Rodriguez, a Harlingen native, graduated from Yale in 1991, taught at Houston ISD’s Scarborough Elementary with Teach for America. He earned his UT law degree in 1997 and worked for 12 years at Baker Botts LLP in Dallas, handling patent infringement, trade secrets, contract and deceptive trade practice cases.
He has been working with the mission in Latin America since 2009, first in Bolivia and then in the Dominican Republic.
“Fernando is a man of exceptional integrity and excellent credentials,” said Tim Durst, his former partner at Baker Botts in Dallas. “He’s a very diligent and careful lawyer and his litigation skills run deep.”
The Texas district court nominee who has prompted the most attention nationally is Jeffrey Carl Mateer, whom Trump wants to install in the Eastern District of Texas. Mateer got his education at Dickinson College and at Southern Methodist University School of Law. He oversees litigation as first assistant to Texas Attorney General Ken Paxton and is still listed as general counsel at First Liberty, a Dallas law firm devoted religious liberty.
Mateer made public statements castigating a transgender child, protecting states’ rights to use conversion therapy for LGBT people and equating same-sex marriage with bestiality. ‘Down the middle’
Matthew J. Kacsmaryk, another attorney at First Liberty, was nominated by Trump to take over a vacant judgeship in the Northern District. He graduated from Abilene Christian University and received his law degree from UT in 2003. Kacsmaryk previously worked as a federal prosecutor in the same north Texas judicial district, handling criminal appeals and terrorism trials. He also worked as an associate in Baker Botts LLP in Dallas in commercial, constitutional, and intellectual property litigation.
Also awaiting a confirmation to a North Texas district court Karen Gren Scholoer, a former state district judge in Dallas County when Democrats swept the elected seats on the local bench. Her speciality at the Carter Scholer Arnett Hamada & Mockler, PLLC, firm is business law, complex tort litigation, and alternative dispute resolution. She received her bachelor’s from Rice University and her law degree from Cornell University.

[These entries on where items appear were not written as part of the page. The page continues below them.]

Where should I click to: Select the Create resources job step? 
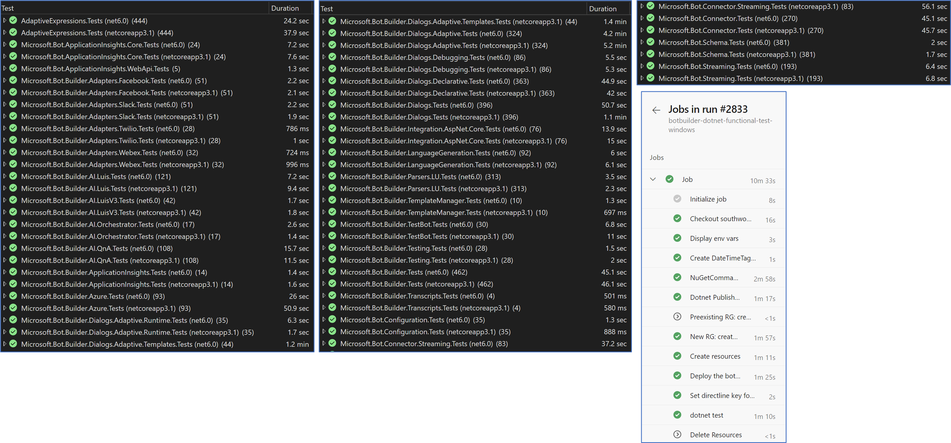point(715,356)
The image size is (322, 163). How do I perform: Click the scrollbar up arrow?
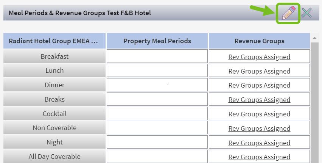314,38
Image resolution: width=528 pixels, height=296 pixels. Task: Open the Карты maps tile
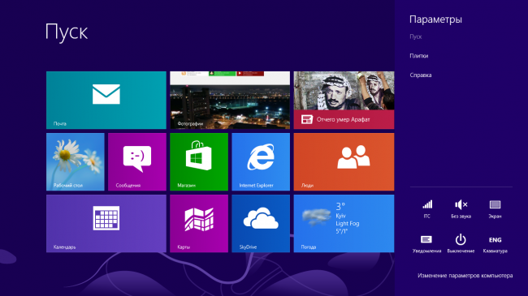[199, 224]
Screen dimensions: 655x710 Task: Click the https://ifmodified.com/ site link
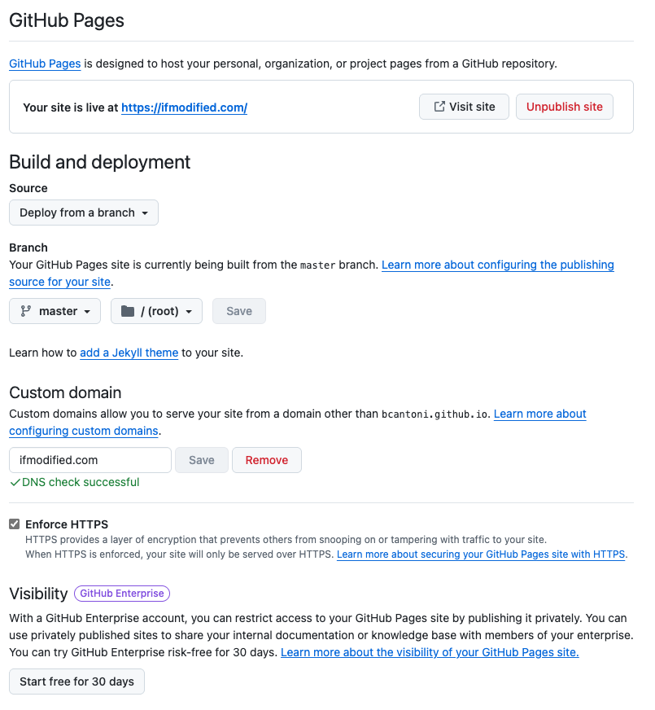coord(184,106)
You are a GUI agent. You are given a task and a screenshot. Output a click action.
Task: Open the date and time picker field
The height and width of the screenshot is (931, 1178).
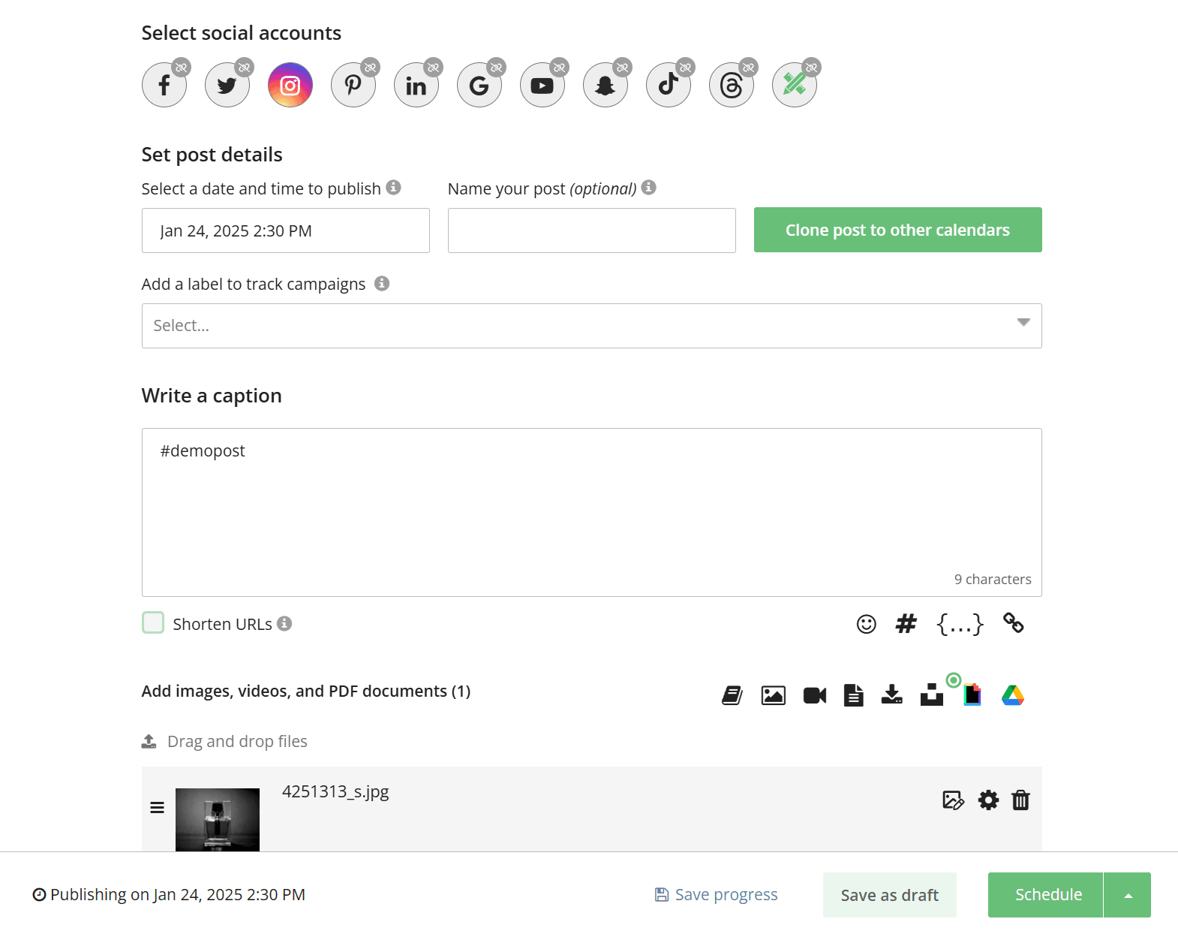pyautogui.click(x=286, y=230)
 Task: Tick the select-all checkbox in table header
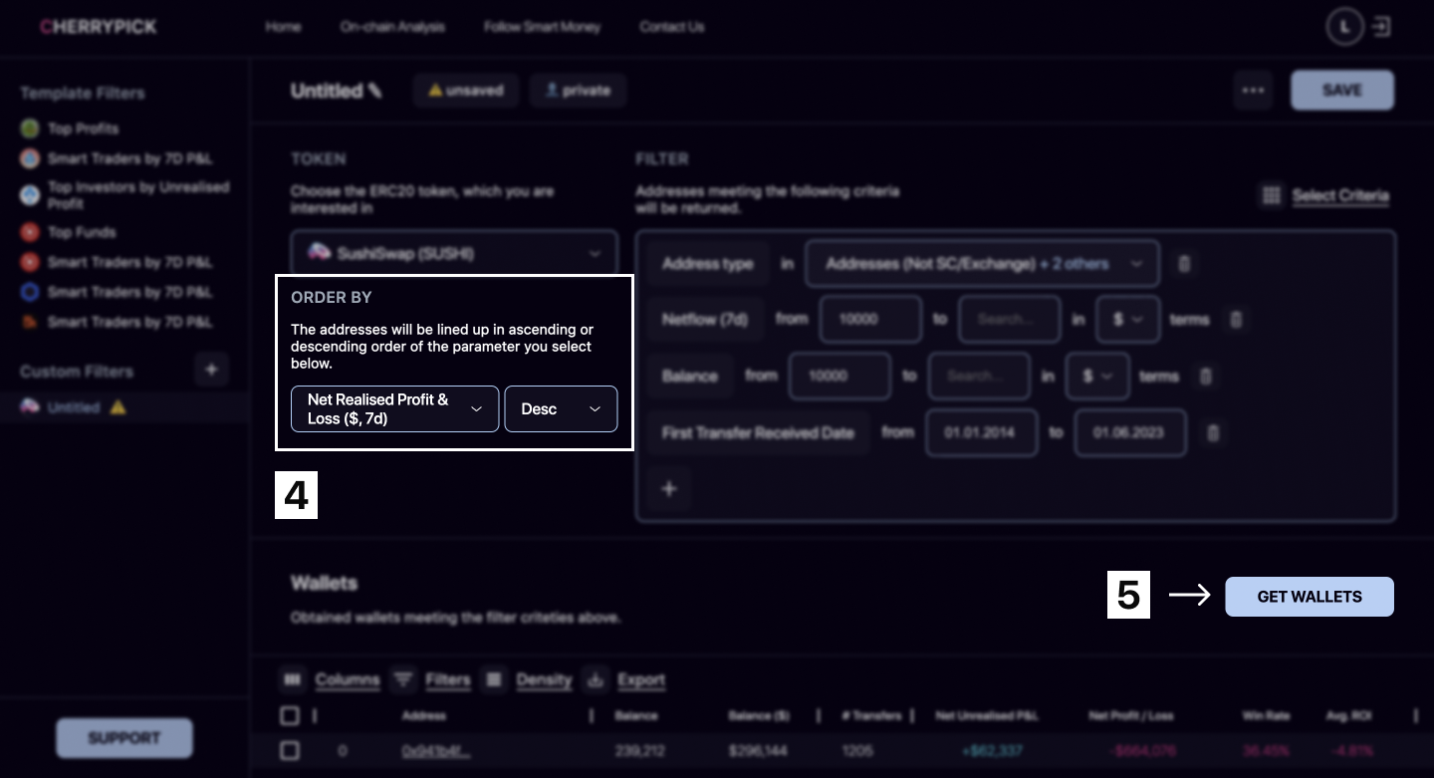coord(290,715)
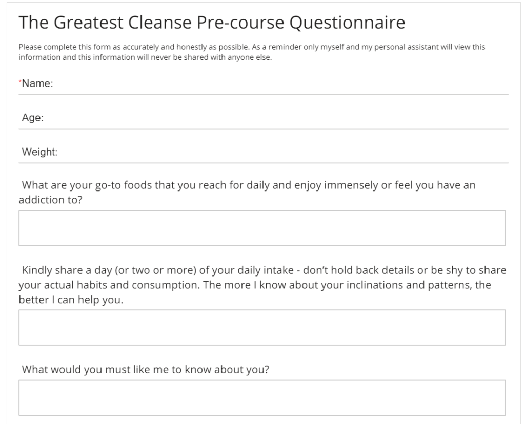This screenshot has width=525, height=424.
Task: Click the questionnaire title heading
Action: [212, 23]
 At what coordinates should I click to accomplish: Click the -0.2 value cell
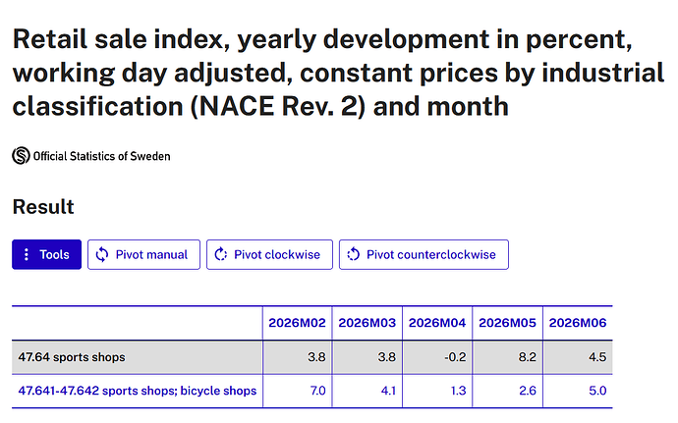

Scholer received high ratings from retired U.S. District Judge Royal Furgeson, the outgoing dean at University of North Texas Dallas College of Law. “Karen’s kind of what you want in a judge: she’s down the middle, not controversial, has a reputation for being fair and she’s active in the bar supportive of the courts,” he said. ‘Straight shooter’
U.S. Magistrate Walter David Counts III has been tapped for a district court judgeship in the San Antonio-based Western District of Texas. Counts, a graduate of Texas Tech University and St. Mary’s University Law School, was an assistant district attorney in Fort Worth. After working as a federal prosecutor, Counts left to become a judge advocate with the U.S. Army and the Texas National Guard and now manages a heavy docket of criminal cases as a federal magistrate judge in Midland.
Furgeson also lauded Counts as a “straight shooter.”
“He is fair minded, evenhanded, noncontroversial and smart and he knows the rhythms of criminal trials and knows how to handle them in a straightforward way,” the former judge said.
The president had not yet nominated attorneys for the remaining vacancies on federal benches in Texas, including two each in the eastern and northern districts, and one federal court in both the western and southern districts.